This benchmark evaluates how well LLMs simplify difficult Polish texts -
drawn from legal/administrative (BIP/GOV), finance, and science domains - while
preserving the original meaning. Each model simplifies 210 source texts under
5 simplification prompts (1050 outputs per model). Outputs are scored on
readability indices, fine-grained difficulty markers (lexical, syntactic,
morphological), meaning preservation (NLI entailment, QuestEval QA consistency,
named-entity retention), and instruction following (IFEval include/exclude).
The per-category scores are fused into an overall **Final RRF** ranking.
"""

METRICS_DOC = """\
## Metrics

### Readability indices

All indices are adapted for Polish syllable counting via `pyhyphen` (pl_PL
dictionary) and counted on surface (orthographic) word forms.

Δ is the absolute change (after − before); Δ% is the average percentage change
from the original text to the simplified text.

| Metric | Formula | Interpretation |
|---|---|---|
| **Flesch Reading Ease** | `206.835 − 1.015 × (words/sentences) − 84.6 × (syllables/words)` | Higher → easier text (0–100 typical range). **Desired Δ%: positive (+)** |
| **Gunning Fog** | `0.4 × [(words/sentences) + 100 × (complex_words/words)]` | School years needed (complex = ≥ 4 syllables). Lower → easier. **Desired Δ%: negative (−)** |
| **Coleman-Liau** | `0.0588 × L − 0.296 × S − 15.8` | Character-based grade level. Lower → easier. **Desired Δ%: negative (−)** |

### Difficulty markers

Fine-grained syntactic, morphological, and lexical features.
Δ is absolute change; Δ% is percentage change.
Difficult words are defined as not a named entity, ≥ 4 syllables, counted on the
surface (orthographic) form.

| Marker | Description | Desired Δ% |
|---|---|---|
| **Avg word syllables** | Mean syllable count per word | − (shorter words) |
| **Difficult word ratio (orth)** | Difficult words / all words (surface, excl. NEs) | − |
| **Difficult noun ratio (orth)** | Difficult nouns / all tokens (surface, excl. NEs) | − |
| **Verb ratio** | Verbs / all tokens | + (more verbal, less nominal) |
| **Avg sentence length** | Mean tokens per sentence | − (shorter sentences) |
| **Mean dep. distance** | Avg linear head-dependent distance (syntax complexity) | − (flatter syntax) |
| **Subordination index** | Subordinate clauses / total clauses | − |
| **Adverbial participle ratio** | Adverbial participles (converbs, e.g. *czytając*, *przeczytawszy*) / all tokens | − |
| **Gerund ratio** | Gerunds / all tokens | − |
| **Impersonal verb ratio** | Impersonal verb forms (modals *należy*/*trzeba*, -no/-to passives, reflexive *się*, infinitives) / all verbs | − |
| **Genitive noun ratio** | Nouns in genitive case / all tokens | − |
| **Avg genitive chain** | Mean length of consecutive genitive noun phrases | − |
| **Verbo-nominal ratio** | Light-verb + noun periphrases (*dokonać wpłaty*, *podjąć decyzję*); administrative style | − |
| **OSC noun ratio** | Abstract *-ość* nouns (*możliwość*, *konieczność*) / all nouns | − |

### Similarity metrics

Reference-based metrics comparing simplified text against the original.

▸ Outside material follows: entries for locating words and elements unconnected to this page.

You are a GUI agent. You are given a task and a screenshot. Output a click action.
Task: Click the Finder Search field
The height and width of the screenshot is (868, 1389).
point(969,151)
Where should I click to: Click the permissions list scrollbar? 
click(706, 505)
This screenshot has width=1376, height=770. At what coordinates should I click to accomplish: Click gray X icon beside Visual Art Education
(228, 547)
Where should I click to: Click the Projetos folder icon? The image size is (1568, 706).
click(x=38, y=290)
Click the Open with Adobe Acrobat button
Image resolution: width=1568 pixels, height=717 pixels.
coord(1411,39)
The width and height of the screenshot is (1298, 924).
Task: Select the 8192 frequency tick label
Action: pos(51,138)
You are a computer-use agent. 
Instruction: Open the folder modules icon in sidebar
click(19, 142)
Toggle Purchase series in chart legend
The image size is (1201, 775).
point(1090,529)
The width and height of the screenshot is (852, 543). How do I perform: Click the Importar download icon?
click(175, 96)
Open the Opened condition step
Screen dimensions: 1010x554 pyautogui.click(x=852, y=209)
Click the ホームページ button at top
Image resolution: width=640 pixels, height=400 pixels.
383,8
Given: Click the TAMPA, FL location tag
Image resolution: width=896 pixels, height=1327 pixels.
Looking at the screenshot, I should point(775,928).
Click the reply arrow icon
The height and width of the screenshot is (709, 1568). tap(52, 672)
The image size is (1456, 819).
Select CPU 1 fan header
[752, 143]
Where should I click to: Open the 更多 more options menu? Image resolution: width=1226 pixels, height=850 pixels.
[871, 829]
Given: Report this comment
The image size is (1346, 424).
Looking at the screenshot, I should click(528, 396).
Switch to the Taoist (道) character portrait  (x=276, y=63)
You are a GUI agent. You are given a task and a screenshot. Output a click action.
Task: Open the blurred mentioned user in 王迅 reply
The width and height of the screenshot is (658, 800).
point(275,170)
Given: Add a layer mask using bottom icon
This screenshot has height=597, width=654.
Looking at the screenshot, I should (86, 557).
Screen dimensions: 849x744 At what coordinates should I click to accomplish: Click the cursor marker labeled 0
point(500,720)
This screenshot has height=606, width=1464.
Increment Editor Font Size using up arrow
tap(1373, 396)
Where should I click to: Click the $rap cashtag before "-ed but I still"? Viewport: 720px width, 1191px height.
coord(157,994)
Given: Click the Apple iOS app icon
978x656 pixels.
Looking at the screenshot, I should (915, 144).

| Metric | Description | Direction |
|---|---|---|
| **NLI P / R / F1** | NLI consistency via stella embeddings + mDeBERTa cross-encoder | Higher = stronger entailment |
| **NE Retention** | Fraction of named entities from the original kept in the simplified text | Higher = more entities preserved |

*Only **NLI F1** feeds the RRF score; P and R are shown for context.*

### QuestEval - QA consistency

| Metric | Description | Direction |
|---|---|---|
| **QuestEval P** | Backward precision - grounding of simplified claims | Higher = fewer hallucinations |
| **QuestEval R** | Forward recall - information preserved | Higher = less content dropped |
| **QuestEval F1** | Harmonic mean of P and R | Higher = better meaning preservation |
| **Answerable (fwd)** | Fraction of forward questions answerable | Higher = stays on-topic |
| **Answerable (bwd)** | Fraction of backward questions answerable | Higher = claims traceable to original |

*Only **QuestEval F1** feeds the RRF score; the other rows are shown for context.*

### IFEval - instruction following

| Metric | Description | Direction |
|---|---|---|
| **IFEval include** | Fraction of *include* constraints (terms the simplification must keep) satisfied | Higher = better |
| **IFEval exclude** | Fraction of *exclude* constraints (terms the simplification must avoid) satisfied | Higher = better |
"""

# Sample-count note shown under each table that carries an ``N`` column.
N_NOTE = "**N** = number of prompt × text evaluations per model."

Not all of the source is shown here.